All Three Modes Displayed Simultaneously (Current Beam Configuration)
Mode 1
0.00
Hz
Mode 2
0.00
Hz
Mode 3
0.00
Hz

🔍 Parameter Sensitivity Analysis

Length Effect
f ∝ 1/L²
Doubling length = ¼ frequency
4× Reduction
Height Effect
f ∝ h³
Doubling height = 8× frequency
8× Increase
Width Effect
f ∝ √w
Doubling width = 1.41× frequency
1.41× Increase
Stiffness Effect
f ∝ √E
Doubling E = 1.41× frequency
1.41× Increase
Density Effect
f ∝ 1/√ρ
Doubling density = 0.71× frequency
29% Reduction
Design Strategy
To increase frequency: maximize height, minimize length, use stiff materials, and reduce mass.
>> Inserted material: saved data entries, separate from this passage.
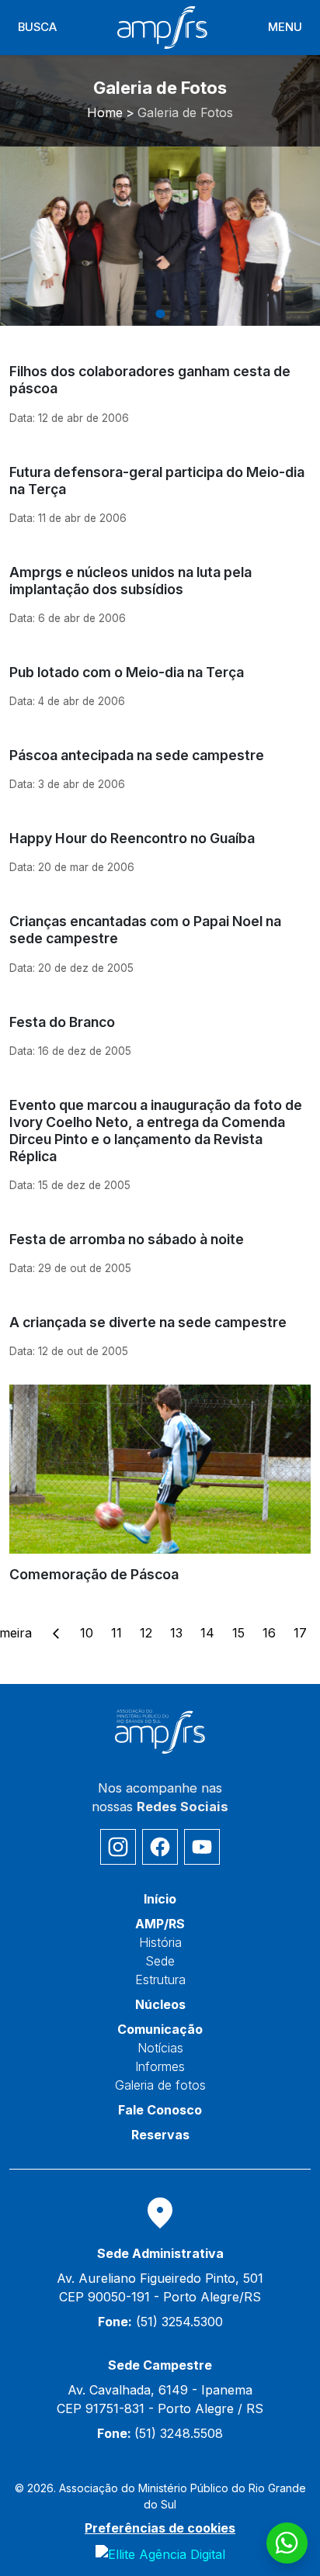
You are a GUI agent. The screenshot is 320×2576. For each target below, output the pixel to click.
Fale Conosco (160, 2110)
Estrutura (160, 1979)
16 (269, 1633)
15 (238, 1633)
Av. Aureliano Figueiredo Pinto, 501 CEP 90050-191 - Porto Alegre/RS (160, 2287)
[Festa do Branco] (160, 1030)
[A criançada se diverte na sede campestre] (160, 1331)
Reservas (160, 2134)
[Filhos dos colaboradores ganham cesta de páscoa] (160, 388)
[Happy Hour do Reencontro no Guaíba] (160, 847)
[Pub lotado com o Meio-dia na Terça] (160, 681)
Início (160, 1899)
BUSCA (37, 27)
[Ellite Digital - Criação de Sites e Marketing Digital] (160, 2553)
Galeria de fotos (160, 2085)
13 (176, 1633)
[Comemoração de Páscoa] (160, 1484)
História (160, 1942)
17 (300, 1633)
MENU (285, 27)
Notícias (160, 2048)
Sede (160, 1961)
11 (116, 1633)
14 (207, 1633)
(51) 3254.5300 (160, 2321)
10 (86, 1633)
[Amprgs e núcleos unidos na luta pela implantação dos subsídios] (160, 589)
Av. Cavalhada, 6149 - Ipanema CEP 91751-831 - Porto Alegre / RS (160, 2399)
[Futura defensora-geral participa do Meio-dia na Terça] (160, 489)
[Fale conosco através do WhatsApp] (287, 2543)
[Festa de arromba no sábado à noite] (160, 1248)
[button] (130, 314)
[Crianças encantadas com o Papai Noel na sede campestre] (160, 938)
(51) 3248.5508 (160, 2433)
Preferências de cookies (160, 2528)
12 (146, 1633)
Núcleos (160, 2004)
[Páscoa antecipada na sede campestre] (160, 764)
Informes (160, 2066)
📈 Material Comparison Table

Material E (GPa) Density (kg/m³) Mode 1 Freq Relative Stiffness
Steel 200 7,850 - 100%
Aluminum 70 2,700 - 56%
Wood 12 600 - 18%

🎓 Complete Mathematical Theory

The Governing Equation

∂⁴y/∂x⁴ + (ρA/EI)(∂²y/∂t²) = 0

This fourth-order partial differential equation describes transverse displacement y(x,t) of a beam subject to no external forces (free vibration).
Physical Interpretation: The left term represents how the bending moment changes (related to curvature). The right term represents how mass accelerates. These must balance for free vibration.
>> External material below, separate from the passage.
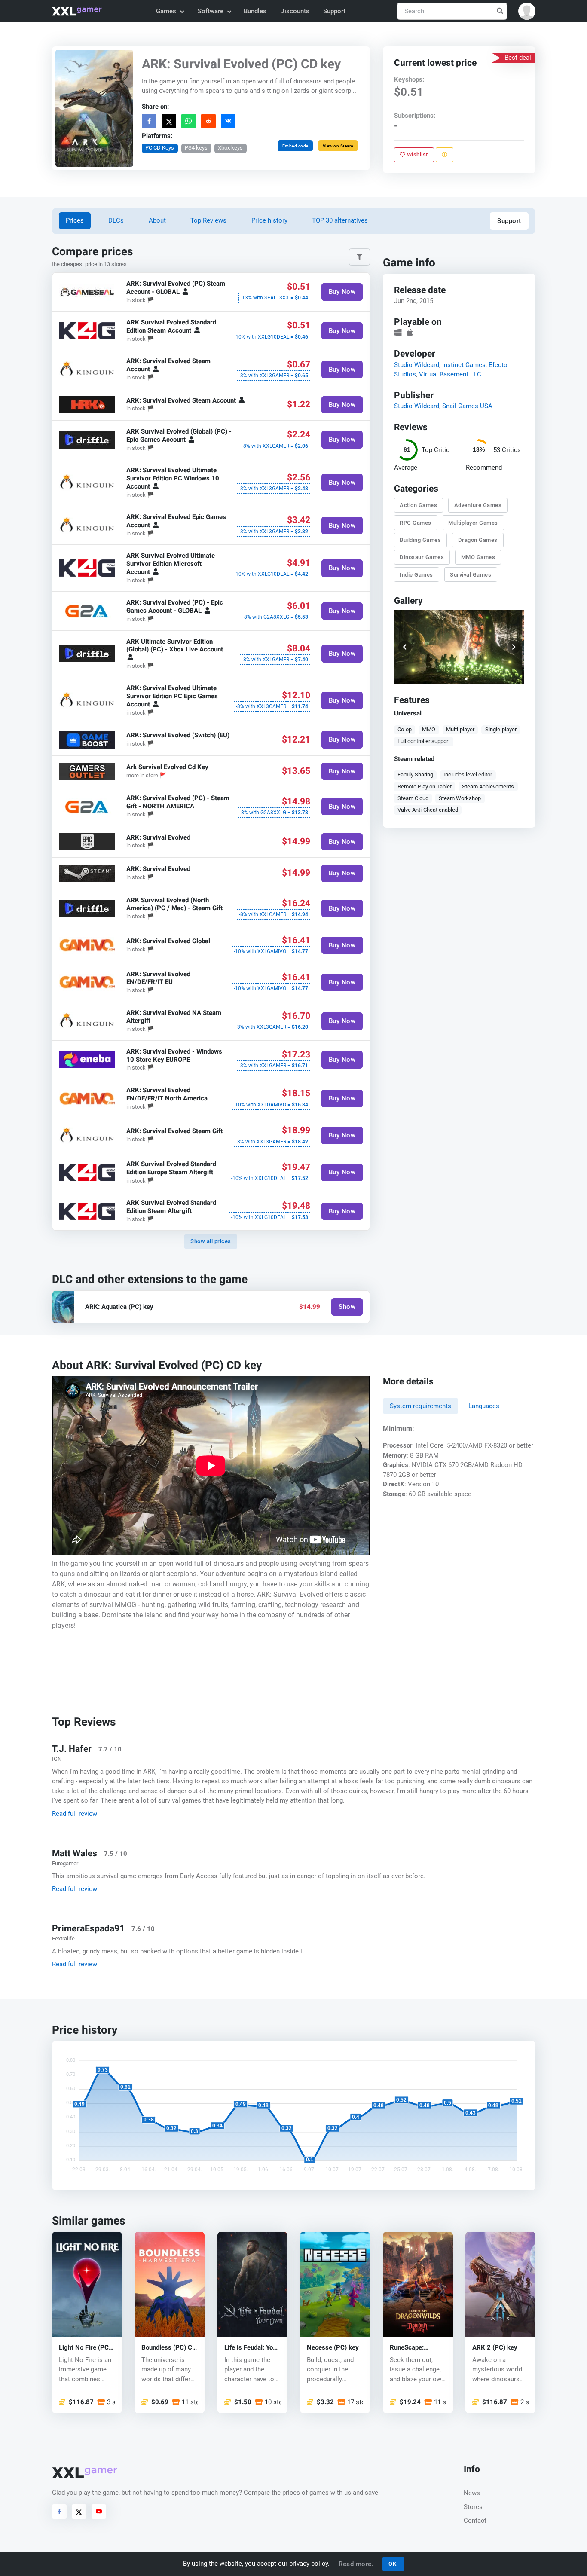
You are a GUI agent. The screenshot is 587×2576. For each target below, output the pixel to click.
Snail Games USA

Boundary Conditions (Simply Supported)

At x = 0 and x = L:
y(0,t) = 0 and y(L,t) = 0 (no vertical displacement)
∂²y/∂x²(0,t) = 0 and ∂²y/∂x²(L,t) = 0 (no moment)

These constraints force the solution to be a sine function!
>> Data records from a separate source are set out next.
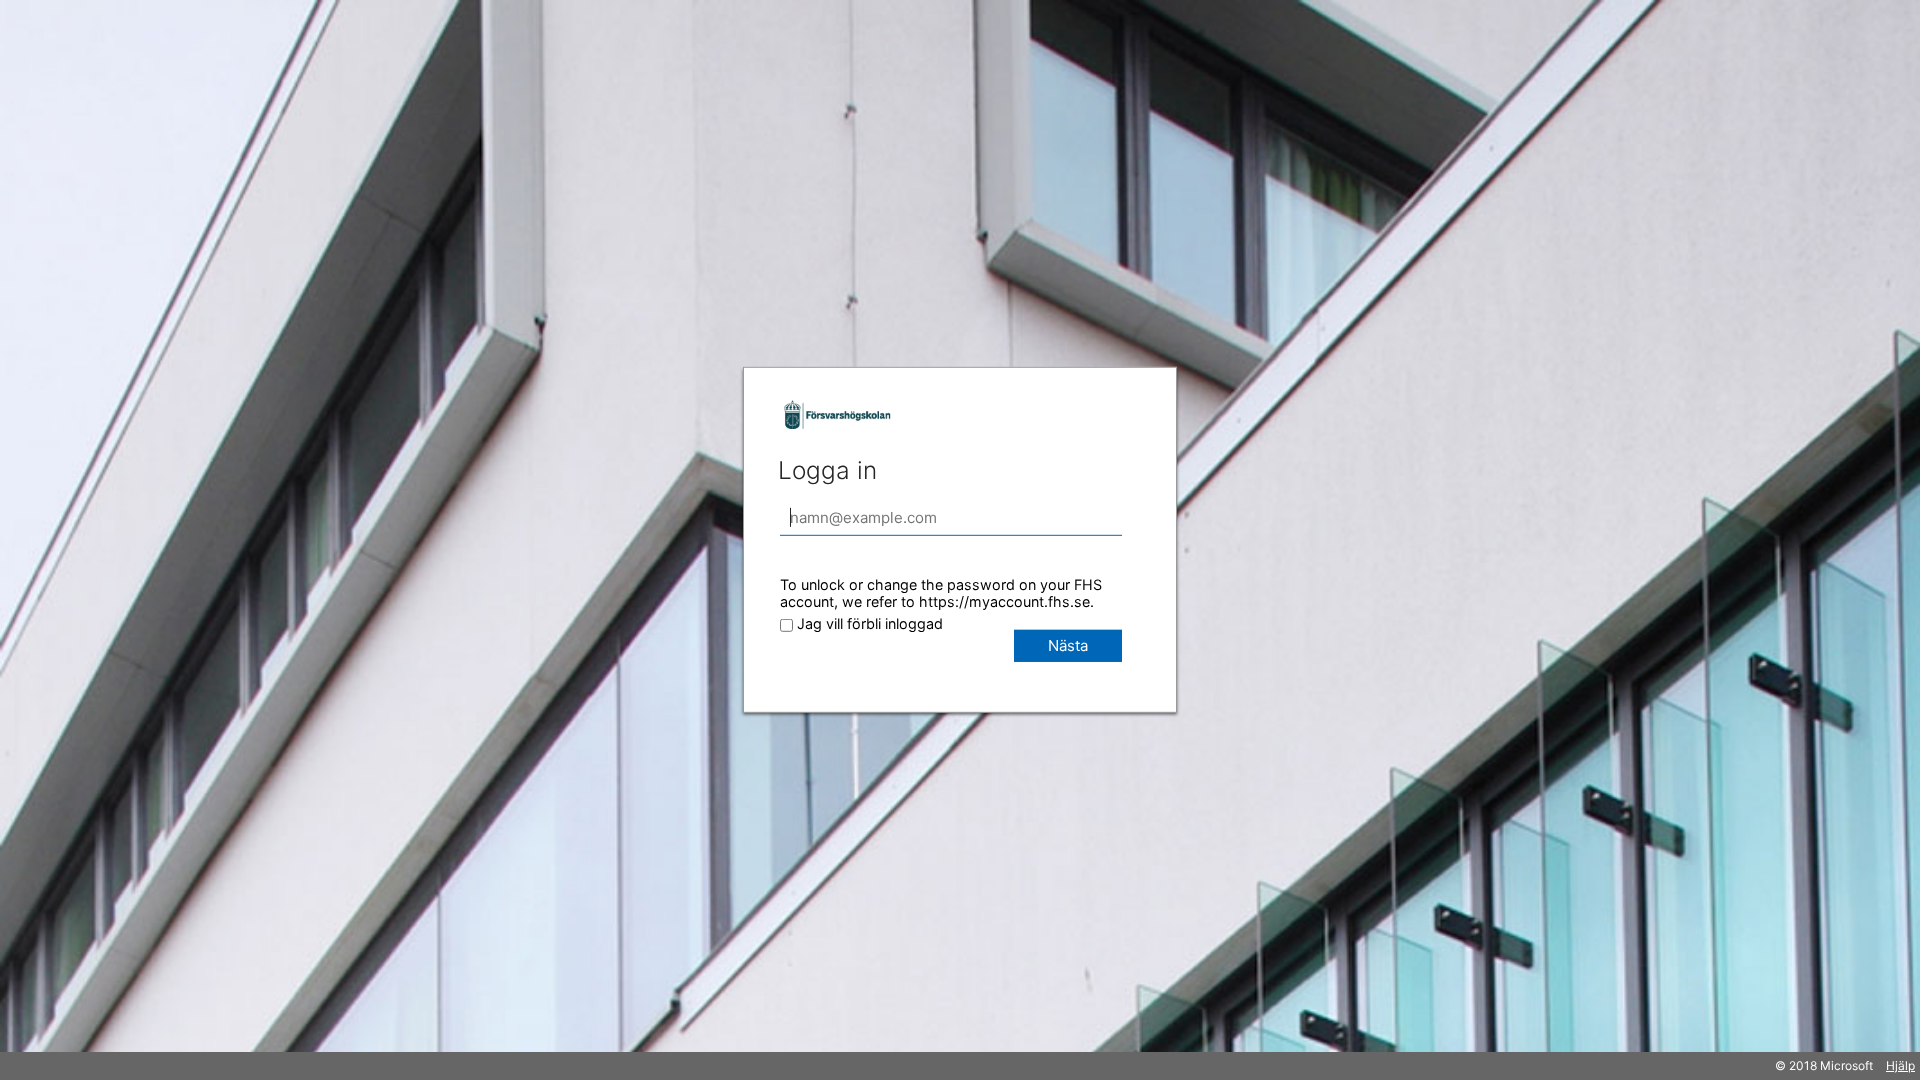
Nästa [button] (1068, 645)
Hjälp (1900, 1065)
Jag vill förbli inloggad (870, 623)
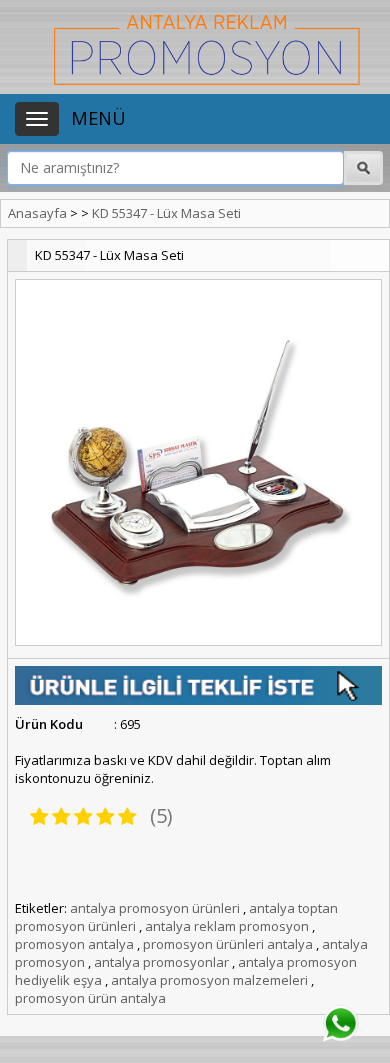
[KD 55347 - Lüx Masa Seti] (198, 462)
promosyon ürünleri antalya (228, 944)
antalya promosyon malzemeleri (209, 980)
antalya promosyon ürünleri (155, 908)
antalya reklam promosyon (227, 926)
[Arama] (293, 167)
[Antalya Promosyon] (207, 48)
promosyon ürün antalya (90, 998)
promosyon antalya (74, 944)
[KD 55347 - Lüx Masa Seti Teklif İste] (198, 684)
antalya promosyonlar (161, 962)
Separation of Variables Solution

Assume y(x,t) = Y(x)·T(t)

This splits the PDE into two ODEs:
Y''''(x) - β⁴Y(x) = 0
T''(t) + ω²T(t) = 0

where β⁴ = ρAω²/(EI)
Spatial Solution: The boundary conditions force Y(x) = sin(nπx/L) for n = 1, 2, 3, ...

Temporal Solution: T(t) = A·cos(ωt) + B·sin(ωt) — sinusoidal oscillation

Natural Frequencies (Eigenvalues)

From the constraint λ = nπ (where λ is the eigenvalue):

ω_n = (λ_n²/L²)√(EI/ρA)

f_n = ω_n/(2π) = (λ_n²/2πL²)√(EI/ρA)

λ_1 = π ≈ 3.14 → First mode constant ≈ 9.87
λ_2 = 2π ≈ 6.28 → Second mode constant ≈ 39.48
λ_3 = 3π ≈ 9.42 → Third mode constant ≈ 88.83
Why These Specific Constants? They come from solving sin(λ) = 0 with the boundary conditions. The first non-trivial solution is λ ≈ π (not exactly, but 9.87 comes from numerical solution).

Modal Superposition Principle

Complete solution: y(x,t) = Σ[A_n·sin(nπx/L)·cos(ω_n·t + φ_n)]

The motion is a superposition of all possible modes. Higher modes require more energy to excite, so they usually have smaller amplitudes (A_n decreases with n).
Energy Perspective: Each mode stores energy independently. Total energy = kinetic + potential. As the beam oscillates, energy constantly exchanges between these two forms. Natural frequency represents maximum efficiency of this energy exchange.

Moment of Inertia Derivation

For rectangular cross-section (width b, height h):

I = ∫∫ y² dA = ∫₀^h ∫₀^b y² dx dy

I = (1/12)·b·h³

The h³ term explains why height is so powerful!

Design Implications

Resonance Avoidance: If external forcing frequency matches natural frequency, response amplitude grows without bound. Engineers design structures to have natural frequencies far from excitation sources.
Practical Damping: Real beams have damping (energy dissipation through material deformation, air resistance, etc.). This prevents infinite amplification and causes oscillations to decay over time.
Multi-Degree-of-Freedom Systems: Real structures have infinite DOF. We extract the first few modes (usually 3-10) and ignore higher ones because they carry little energy and are rarely excited.
The Complete Picture: Beam vibration is one of the foundational problems in structural mechanics. It appears everywhere: buildings, bridges, aircraft wings, machine tools, turbines. Understanding this one system unlocks understanding of all linear vibration problems.